▽

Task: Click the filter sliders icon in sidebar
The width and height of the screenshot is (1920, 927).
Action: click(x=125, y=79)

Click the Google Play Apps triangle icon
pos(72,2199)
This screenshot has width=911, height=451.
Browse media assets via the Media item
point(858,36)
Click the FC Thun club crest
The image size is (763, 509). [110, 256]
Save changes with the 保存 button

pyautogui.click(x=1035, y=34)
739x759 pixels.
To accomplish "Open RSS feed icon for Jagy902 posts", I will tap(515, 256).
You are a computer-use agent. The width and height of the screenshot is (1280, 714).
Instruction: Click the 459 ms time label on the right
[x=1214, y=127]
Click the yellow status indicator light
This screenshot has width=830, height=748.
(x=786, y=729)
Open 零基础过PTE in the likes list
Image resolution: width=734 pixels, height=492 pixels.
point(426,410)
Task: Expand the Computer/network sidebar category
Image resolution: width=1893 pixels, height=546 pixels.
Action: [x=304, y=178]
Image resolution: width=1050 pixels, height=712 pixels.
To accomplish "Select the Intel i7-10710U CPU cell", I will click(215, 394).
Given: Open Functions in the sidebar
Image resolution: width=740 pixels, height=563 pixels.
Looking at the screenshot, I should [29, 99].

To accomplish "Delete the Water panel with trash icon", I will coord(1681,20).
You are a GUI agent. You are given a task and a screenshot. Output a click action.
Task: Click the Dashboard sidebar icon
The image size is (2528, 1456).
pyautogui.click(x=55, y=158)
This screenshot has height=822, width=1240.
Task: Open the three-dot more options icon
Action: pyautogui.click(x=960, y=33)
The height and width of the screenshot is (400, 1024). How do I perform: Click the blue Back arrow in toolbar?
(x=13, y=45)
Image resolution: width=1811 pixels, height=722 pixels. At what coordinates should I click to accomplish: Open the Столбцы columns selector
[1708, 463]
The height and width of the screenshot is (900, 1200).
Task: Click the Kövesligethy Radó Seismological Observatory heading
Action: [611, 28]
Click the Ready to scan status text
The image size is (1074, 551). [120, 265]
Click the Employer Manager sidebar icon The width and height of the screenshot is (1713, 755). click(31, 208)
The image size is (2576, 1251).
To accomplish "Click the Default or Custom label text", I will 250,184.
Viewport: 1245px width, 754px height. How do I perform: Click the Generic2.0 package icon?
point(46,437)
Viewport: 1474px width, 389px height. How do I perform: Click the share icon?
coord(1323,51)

△

• [What you should do]
In the records above, find each line that mentions the string "sidebar", then copy it.

• [Problem solution]
Task: Click the filter sliders icon in sidebar
Task: Expand the Computer/network sidebar category
Given: Open Functions in the sidebar
Task: Click the Dashboard sidebar icon
Click the Employer Manager sidebar icon The width and height of the screenshot is (1713, 755). click(31, 208)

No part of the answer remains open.